Studies have estimated that, by 2024, the VR and AR industry will be worth approximately US$300 billion, which is almost 10 times the projection for the year 2021. While VR and AR are still heavily embedded in gaming, the EdTech industry comes a close second as, globally, governments and institutions are pushing for the use of technology in education.
Currently, China’s VR market is ahead compared to those of other countries; pre-pandemic, China’s VR market was predicted to be worth US$7.9 billion by this year. This is not surprising, considering that China's government encourages greater use of VR in its classrooms, from kindergarten to university, than in the West, where VR technologies are used mainly in universities.

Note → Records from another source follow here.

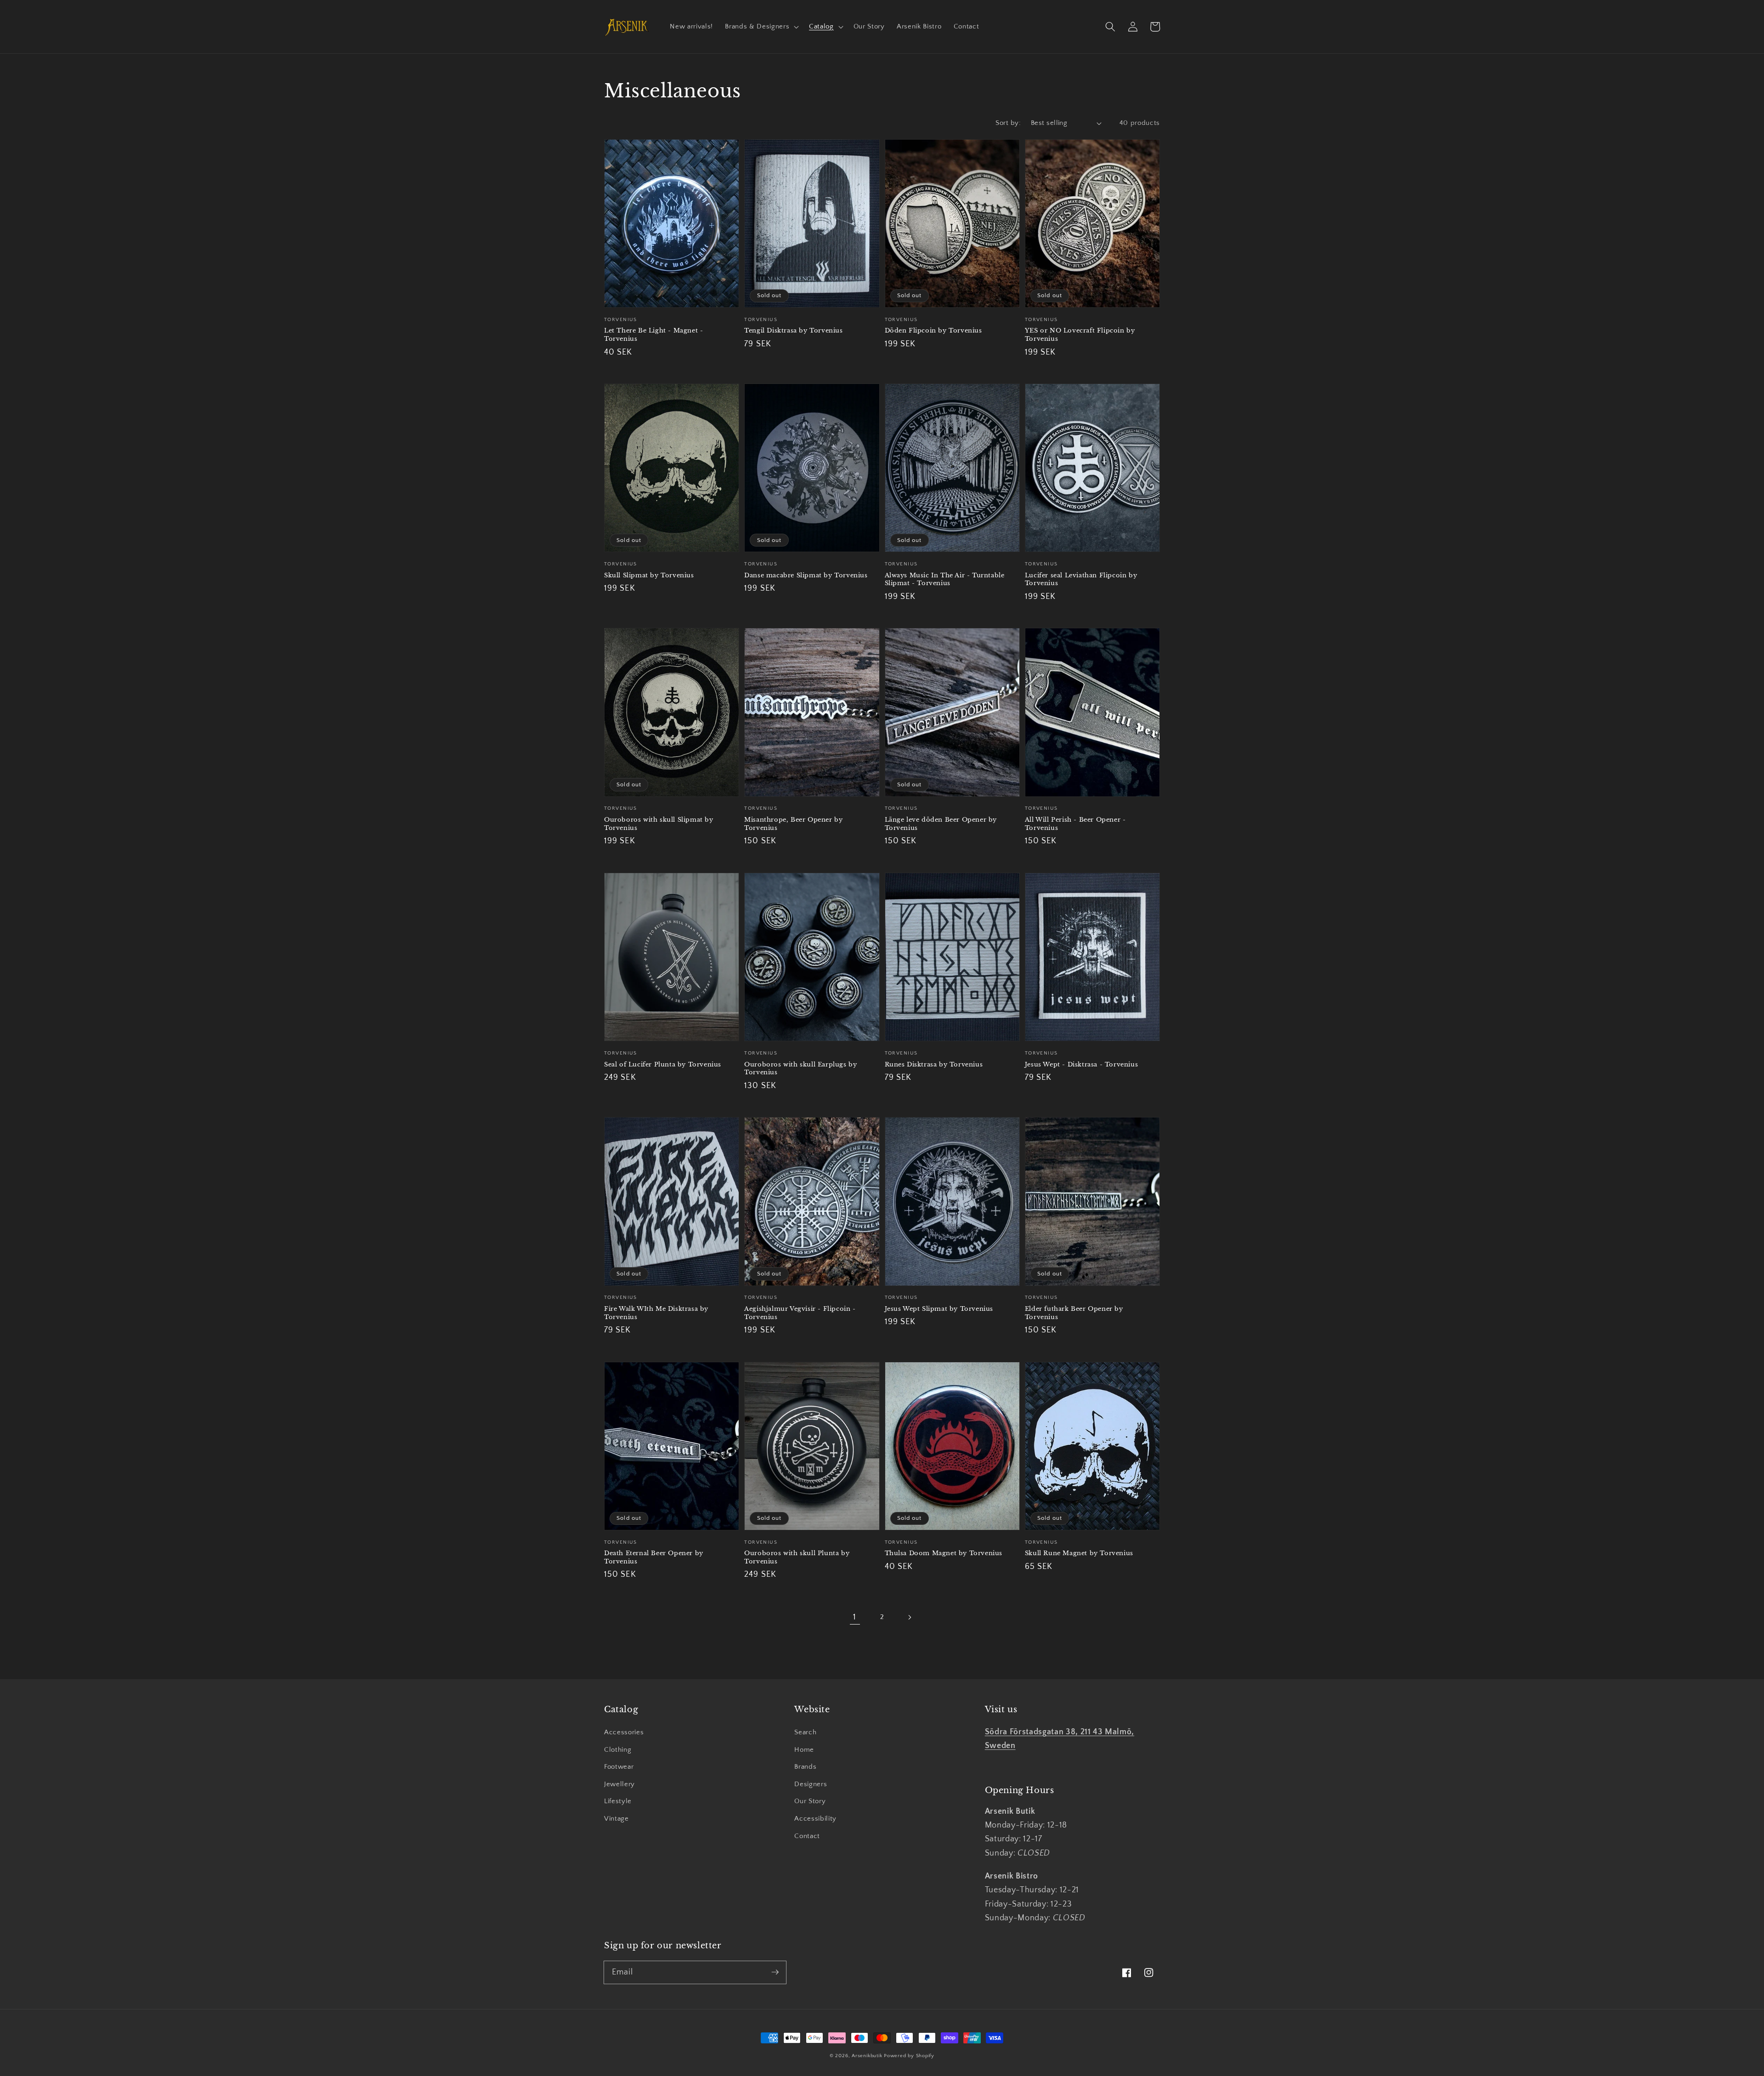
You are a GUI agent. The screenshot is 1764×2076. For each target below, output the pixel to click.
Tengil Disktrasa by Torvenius (793, 330)
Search (805, 1732)
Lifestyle (618, 1801)
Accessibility (815, 1818)
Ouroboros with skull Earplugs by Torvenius (800, 1069)
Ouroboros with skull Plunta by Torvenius (796, 1557)
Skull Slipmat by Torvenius (649, 575)
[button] (761, 26)
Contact (807, 1836)
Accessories (624, 1732)
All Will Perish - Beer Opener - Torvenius (1075, 824)
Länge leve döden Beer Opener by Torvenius (941, 824)
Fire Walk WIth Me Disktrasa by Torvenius (656, 1313)
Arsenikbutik (867, 2056)
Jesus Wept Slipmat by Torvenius (939, 1309)
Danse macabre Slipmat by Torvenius (805, 575)
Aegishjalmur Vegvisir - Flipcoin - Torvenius (799, 1313)
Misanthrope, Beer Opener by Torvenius (793, 824)
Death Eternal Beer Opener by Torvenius (653, 1557)
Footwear (618, 1767)
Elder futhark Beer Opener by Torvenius (1074, 1313)
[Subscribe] (775, 1972)
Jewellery (619, 1784)
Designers (810, 1784)
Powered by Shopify (909, 2056)
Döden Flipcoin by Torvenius (933, 330)
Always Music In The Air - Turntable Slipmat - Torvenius (945, 579)
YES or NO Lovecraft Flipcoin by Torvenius (1080, 335)
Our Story (809, 1801)
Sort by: (1008, 123)
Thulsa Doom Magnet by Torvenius (944, 1553)
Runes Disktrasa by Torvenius (934, 1064)
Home (804, 1750)
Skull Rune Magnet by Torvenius (1079, 1553)
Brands (805, 1767)
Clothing (617, 1750)
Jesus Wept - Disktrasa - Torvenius (1081, 1064)
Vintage (616, 1818)
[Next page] (909, 1617)
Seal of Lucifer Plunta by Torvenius (662, 1064)
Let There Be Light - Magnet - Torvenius (653, 335)
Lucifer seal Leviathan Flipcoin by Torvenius (1081, 579)
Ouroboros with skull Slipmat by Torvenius (658, 824)
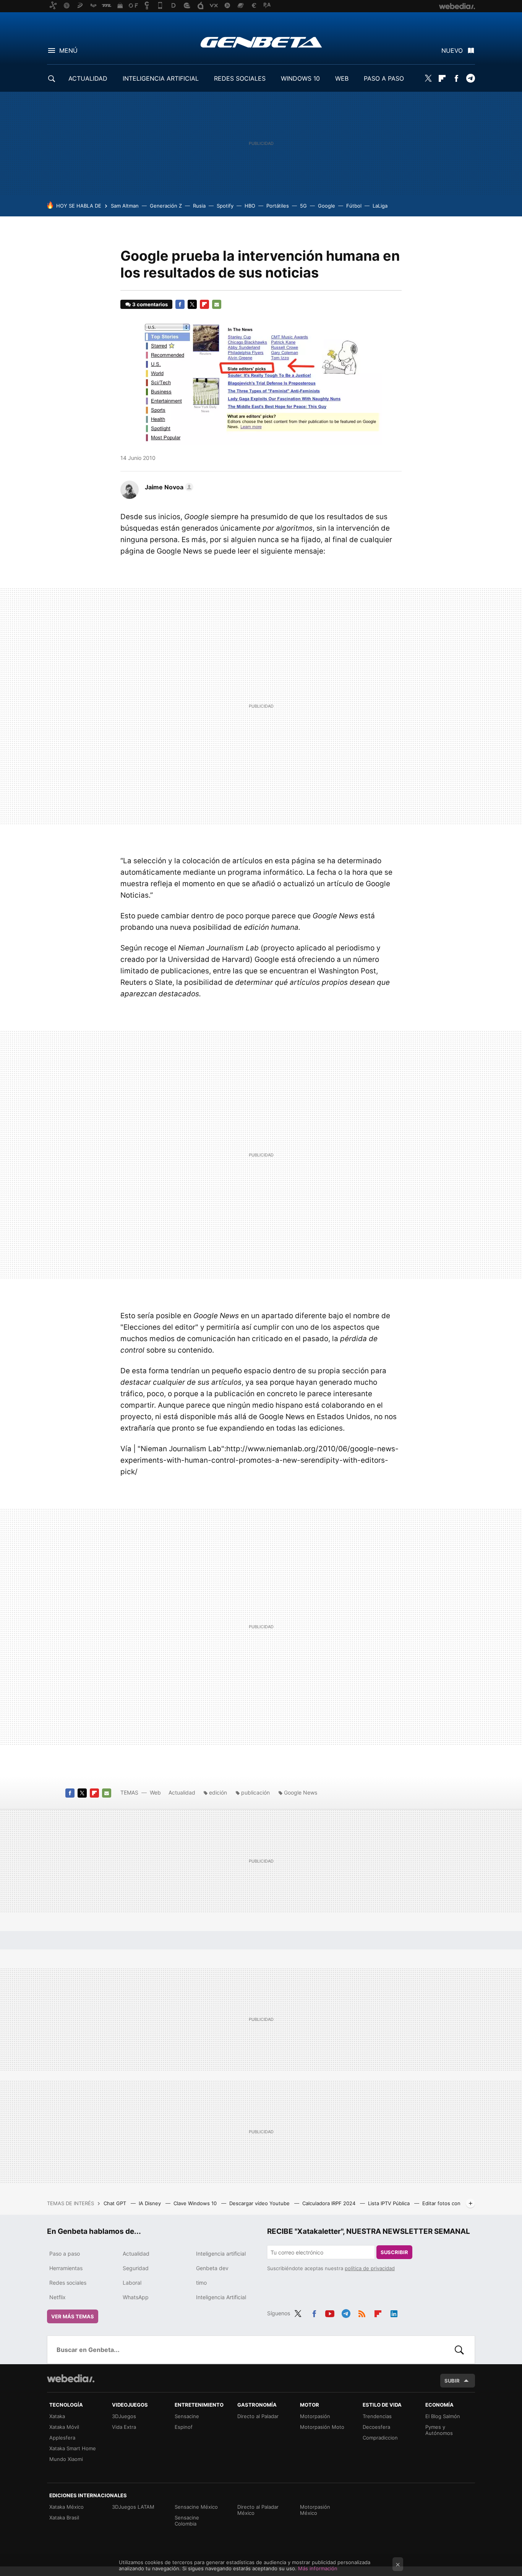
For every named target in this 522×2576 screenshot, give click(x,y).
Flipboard (442, 78)
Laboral (132, 2282)
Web (155, 1792)
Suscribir (394, 2252)
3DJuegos (124, 2416)
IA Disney (150, 2203)
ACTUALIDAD (87, 78)
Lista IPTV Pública (389, 2203)
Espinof (184, 2427)
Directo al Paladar (258, 2416)
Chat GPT (116, 2203)
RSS (362, 2312)
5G (303, 206)
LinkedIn (394, 2312)
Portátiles (277, 206)
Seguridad (136, 2268)
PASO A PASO (384, 78)
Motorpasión (315, 2416)
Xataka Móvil (64, 2427)
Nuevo (452, 50)
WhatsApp (136, 2297)
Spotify (225, 206)
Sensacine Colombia (187, 2520)
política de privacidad (370, 2268)
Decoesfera (376, 2427)
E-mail (216, 304)
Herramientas (66, 2268)
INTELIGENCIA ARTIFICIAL (161, 78)
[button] (168, 487)
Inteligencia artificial (221, 2253)
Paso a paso (64, 2253)
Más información (317, 2568)
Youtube (330, 2312)
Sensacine (187, 2416)
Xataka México (66, 2507)
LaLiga (380, 206)
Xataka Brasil (64, 2517)
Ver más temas (72, 2316)
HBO (250, 206)
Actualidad (182, 1792)
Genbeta (261, 42)
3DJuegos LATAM (133, 2507)
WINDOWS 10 (300, 78)
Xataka (57, 2416)
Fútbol (354, 206)
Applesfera (62, 2438)
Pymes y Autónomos (439, 2430)
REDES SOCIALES (240, 78)
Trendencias (377, 2416)
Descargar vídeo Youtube (260, 2203)
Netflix (57, 2297)
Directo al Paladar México (258, 2510)
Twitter (428, 78)
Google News (300, 1792)
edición (218, 1792)
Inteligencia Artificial (221, 2297)
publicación (255, 1792)
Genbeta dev (212, 2268)
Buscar (459, 2350)
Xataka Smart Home (72, 2448)
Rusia (199, 206)
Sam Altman (125, 206)
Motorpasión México (315, 2510)
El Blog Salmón (442, 2416)
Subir (452, 2381)
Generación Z (166, 206)
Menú (68, 50)
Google (326, 206)
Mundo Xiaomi (66, 2459)
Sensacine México (196, 2507)
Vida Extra (124, 2427)
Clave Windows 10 (195, 2203)
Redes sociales (67, 2282)
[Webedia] (70, 2378)
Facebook (456, 78)
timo (201, 2282)
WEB (342, 78)
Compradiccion (380, 2438)
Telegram (470, 78)
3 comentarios (150, 304)
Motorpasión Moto (322, 2427)
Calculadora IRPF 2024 (329, 2203)
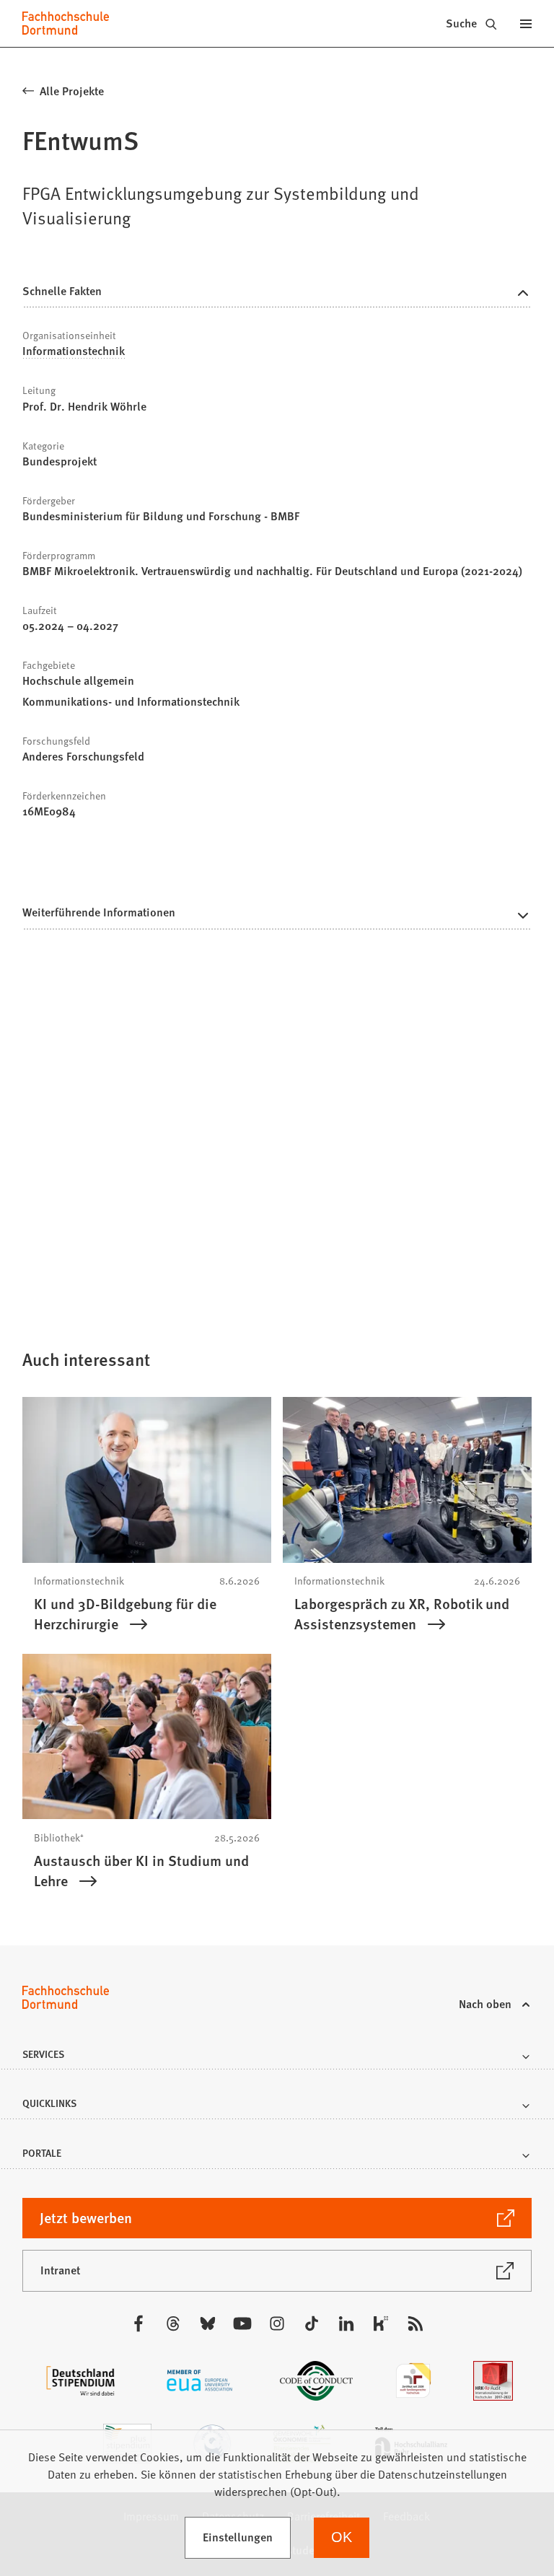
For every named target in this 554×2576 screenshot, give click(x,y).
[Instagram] (277, 2323)
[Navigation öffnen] (526, 23)
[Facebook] (138, 2323)
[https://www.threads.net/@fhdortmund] (173, 2323)
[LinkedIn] (346, 2323)
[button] (276, 916)
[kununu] (381, 2323)
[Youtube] (242, 2323)
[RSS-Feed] (415, 2323)
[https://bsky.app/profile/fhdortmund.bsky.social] (207, 2323)
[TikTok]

China started introducing VR several years ago, and used it to connect students in rural areas seeking vocational training to institutions based elsewhere in the country. Today, VR headsets are a common sight in Chinese classrooms and at learning centres. Companies such as Squirrel AI Learning are promoting fully immersive VR pods, where students can sit and be educated by artificial intelligence ‘tutors’ alongside their peers.
The COVID-19 pandemic has also boosted the use of VR technologies, as seen in the case of Singapore. Due to pandemic restrictions, normal teaching methods for doctors in training were severely disrupted, as they had to minimise contact with patients and were unable to enter operating theatres. In response to this, the NUS Yong Loo Lin School of Medicine reinvented how its students were educated, using VR in a ‘digital gamified environment’, which allowed them to receive hands-on training in operating theatre procedures.
By practising their skills via VR devices, students were allowed to observe, interact and repeatedly train, without having to worry about making mistakes with potentially catastrophic consequences, as they were able to practise without endangering their patients’ lives. This freedom to cultivate and hone their skills through a realistic, immersive experience allowed them to develop the confidence they will need to do this work in the real world when the time comes.
Similarly, Nanyang Technological University (NTU) in Singapore has also adopted VR in its bid to support COVID-19 research and education. The university has developed VR technology that allows students and researchers to virtually interact with the SARS-CoV-2 virus without exposing themselves to unnecessary danger. Additionally, NTU uses VR and AR to conduct lab classes, optometry modules, and anatomy simulation.
While the use of VR and AR may still be relatively new in Asia, it appears to be a fast-growing industry, as there are many benefits associated with these technologies, especially in the application of EdTech. However, it is also worth noting that the implementation of these technologies does not come cheap, which may, in the long run, deter widespread implementation of VR and AR throughout classrooms in Asia.